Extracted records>
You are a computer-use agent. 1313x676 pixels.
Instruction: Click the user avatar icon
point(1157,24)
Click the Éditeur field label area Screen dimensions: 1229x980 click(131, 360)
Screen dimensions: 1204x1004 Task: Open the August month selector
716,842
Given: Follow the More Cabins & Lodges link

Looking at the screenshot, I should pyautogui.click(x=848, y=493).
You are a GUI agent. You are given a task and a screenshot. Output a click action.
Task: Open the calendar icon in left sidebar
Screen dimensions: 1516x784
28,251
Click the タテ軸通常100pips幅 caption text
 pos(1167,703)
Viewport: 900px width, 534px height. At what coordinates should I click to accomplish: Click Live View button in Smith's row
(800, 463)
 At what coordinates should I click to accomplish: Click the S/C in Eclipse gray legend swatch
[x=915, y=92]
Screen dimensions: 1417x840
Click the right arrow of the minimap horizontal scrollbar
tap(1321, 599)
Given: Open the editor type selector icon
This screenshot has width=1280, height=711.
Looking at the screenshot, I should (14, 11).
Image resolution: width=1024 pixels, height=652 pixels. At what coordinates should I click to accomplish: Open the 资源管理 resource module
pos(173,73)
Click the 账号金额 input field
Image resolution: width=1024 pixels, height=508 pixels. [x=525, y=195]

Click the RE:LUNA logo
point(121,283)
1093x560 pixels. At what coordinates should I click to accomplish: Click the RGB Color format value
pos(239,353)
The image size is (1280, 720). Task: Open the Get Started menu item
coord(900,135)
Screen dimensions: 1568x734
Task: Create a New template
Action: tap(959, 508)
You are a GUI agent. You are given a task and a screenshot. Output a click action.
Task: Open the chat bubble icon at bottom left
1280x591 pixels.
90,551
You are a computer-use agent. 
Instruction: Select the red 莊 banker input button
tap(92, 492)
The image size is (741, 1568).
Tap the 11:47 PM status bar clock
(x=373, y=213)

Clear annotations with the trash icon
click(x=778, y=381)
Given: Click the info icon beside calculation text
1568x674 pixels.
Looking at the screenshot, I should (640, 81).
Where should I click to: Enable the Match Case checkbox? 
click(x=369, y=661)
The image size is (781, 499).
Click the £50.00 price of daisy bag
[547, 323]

GIVEN TASK>
Can you return, word for word, the part of the records that opens with the line containing "1093x560 pixels. At" and closes with the line containing "Action: tap(959, 508)", including both of those lines?

RESULT>
1093x560 pixels. At what coordinates should I click to accomplish: Click the RGB Color format value
pos(239,353)
The image size is (1280, 720). Task: Open the Get Started menu item
coord(900,135)
Screen dimensions: 1568x734
Task: Create a New template
Action: tap(959, 508)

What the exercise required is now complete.